Amyloid fibers are proteins formed by repeating protein monomers which stack to create a cross-beta sheet quaternary structure. Though the unregulated production of amyloid fibers is often associated with diseases such as Alzheimer’s and Parkinson’s, amyloid fibers are also produced in a regulated manner by bacteria in biofilms to protect against antibiotics and to attach cells to the surface they live on. Previous St. Lawrence researchers isolated a number of antibiotic resistant soil bacteria from a pig farm in upstate New York. Several of these bacteria produced biofilms which tested positive for amyloid fibers with a Thioflavin T (ThT) assay. An isolation procedure utilizing sonication and differential centrifugation to release and separate fibers from Microbacterium isolate #29 was developed by Jack Mechler ’18. This procedure is being adapted to increase the percent recovery of the isolation and improve purity. Two detergents, Triton-100X and hexadecyltrimethylammonium bromide (CTAB), are being assessed as a means of disrupting the cell membranes to separate them from soluble proteins during the procedure. The fluorescence of the detergents below and above their critical micelle concentrations in the presence of ThT was investigated to determine if adding a detergent treatment step would interfere with the ThT assay (as the commonly used detergent sodium dodecyl sulfate does). Additionally, the original sonication treatment is being compared to an extended sonication treatment to assess if more fibers can be released from the cell membrane. Fibers will be purified further using an SDS-PAGE gel and depolymerized using formic acid. The pure amyloid protein monomers will then be sequenced by a collaborator.
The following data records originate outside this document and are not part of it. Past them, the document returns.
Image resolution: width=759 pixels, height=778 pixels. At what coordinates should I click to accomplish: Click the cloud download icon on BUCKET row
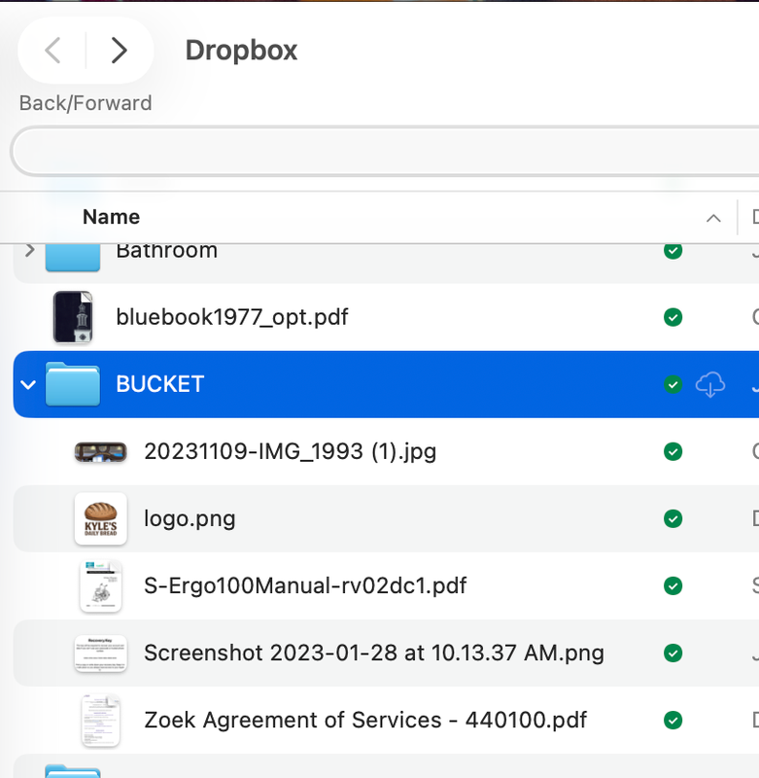point(710,385)
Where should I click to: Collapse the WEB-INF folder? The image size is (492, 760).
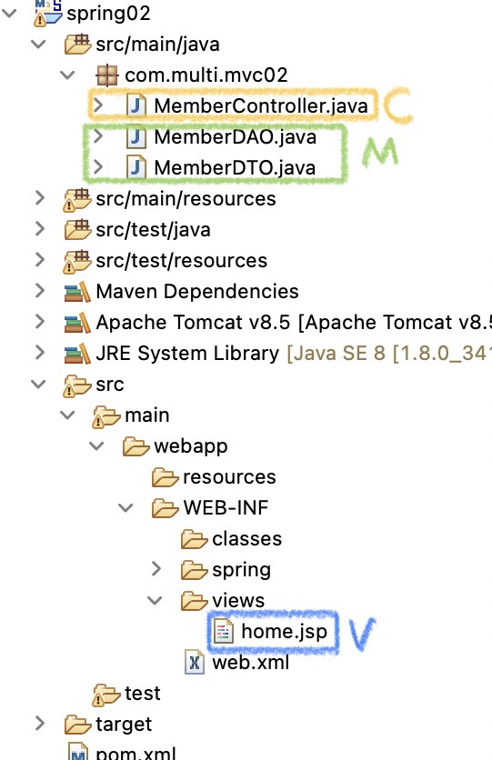pyautogui.click(x=126, y=507)
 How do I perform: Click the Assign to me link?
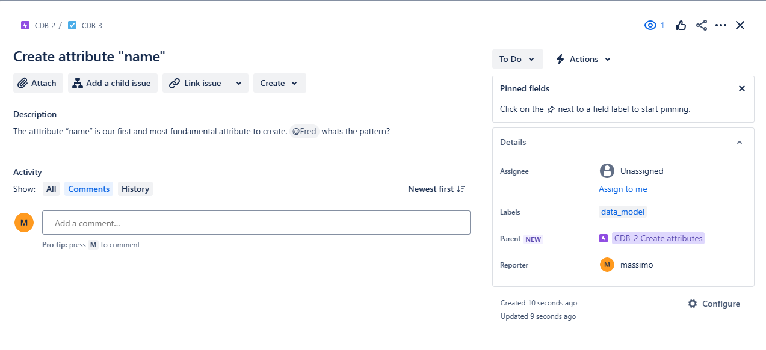pyautogui.click(x=623, y=189)
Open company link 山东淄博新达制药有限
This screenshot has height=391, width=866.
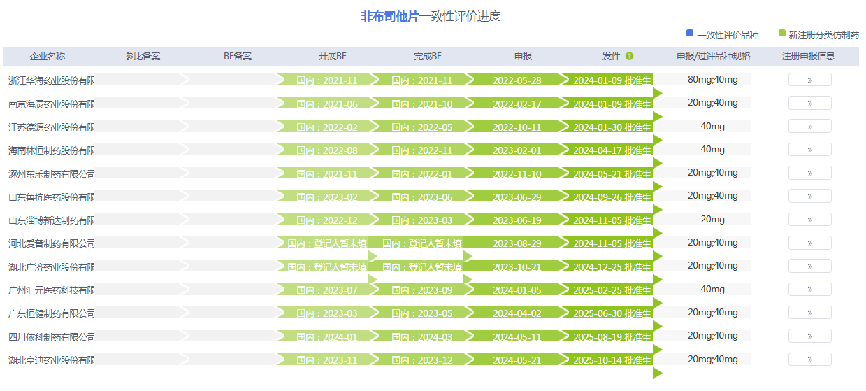pyautogui.click(x=52, y=220)
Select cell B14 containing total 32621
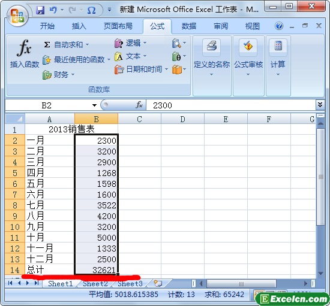330x306 pixels. (96, 269)
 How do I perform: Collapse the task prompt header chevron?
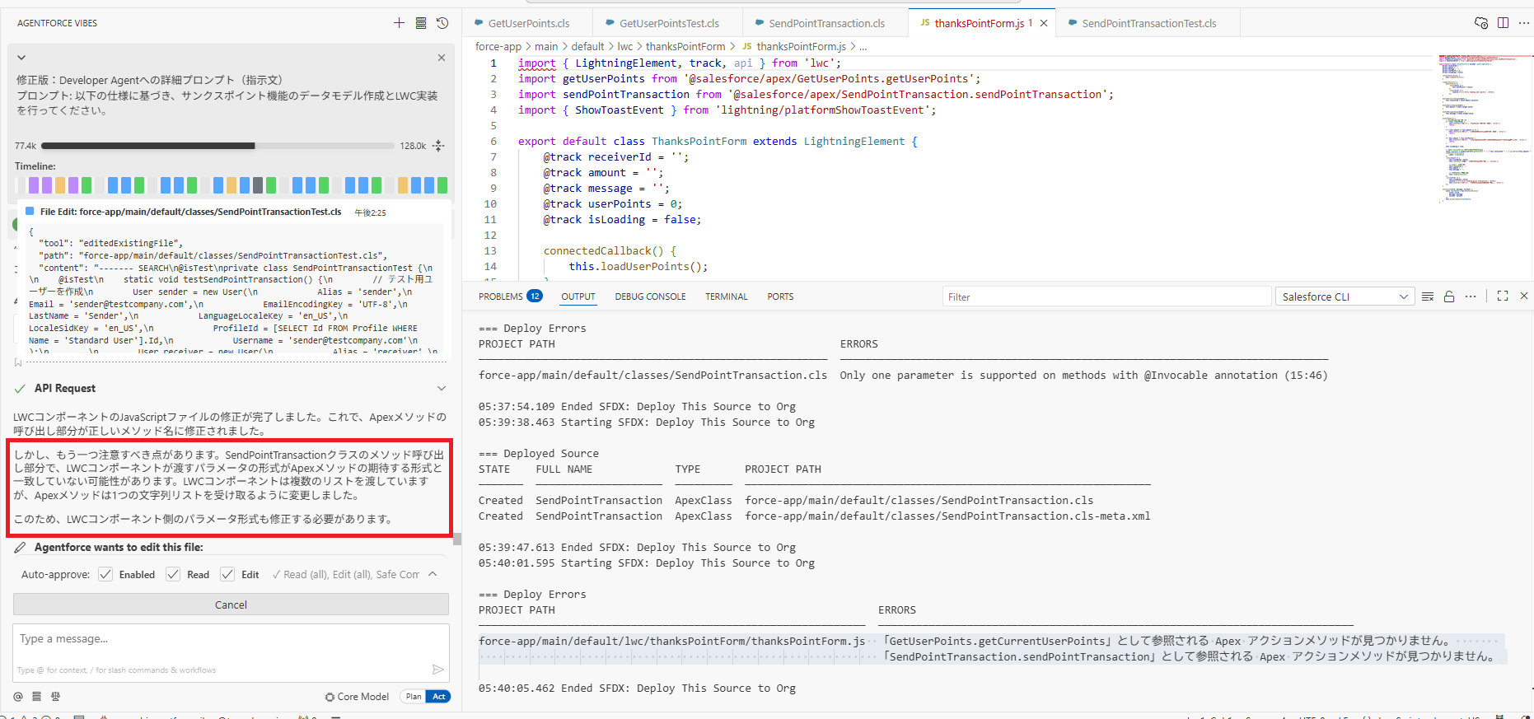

Erica Sawyer - Advisor: Dr. Nadia Marano

Isolation and Purification of Amyloid Proteins

Amyloids are a class of aggregated proteins that share a common structural motif, the cross- beta sheet, allowing them to form long fibrils. These fibrils can be pathogenic or can serve many important physiological roles that are not fully understood. Haloferax volcanii, an extremophile species of Archaea, is one microorganism that incorporates functional amyloids into its biofilms; these proteins are proposed to contribute to the structural stability of this matrix. This study aims to improve the efficiency of the isolation and purification of amyloid proteins found in H. volcanii to ultimately allow for further investigation of their structure. Previously, a protocol was established by Lisa Kozodoy ’19 that utilizes differential centrifugation and sonication to isolate amyloid proteins, which are then purified using SDS- PAGE. To improve the effectiveness of this procedure, detergents will be employed during the isolation to disrupt amyloid interactions with the cell membrane, possibly releasing more protein. Additionally, these detergents will prevent the incorporation of Thioflavin T, a fluorescent molecule used to selectively quantify amyloid proteins, into lipid components of the cells that are not removed during the isolation. Triton X-100 and Cetrimonium Bromide, a neutral and cationic detergent, respectively, will be used during the isolation. Then, the yield of pure amyloid proteins will be compared to that obtained without the use of detergents. Purified amyloids will be deaggregated into their monomeric forms using formic acid and resuspended in urea; these proteins can then be sequenced to gain further information regarding their structure.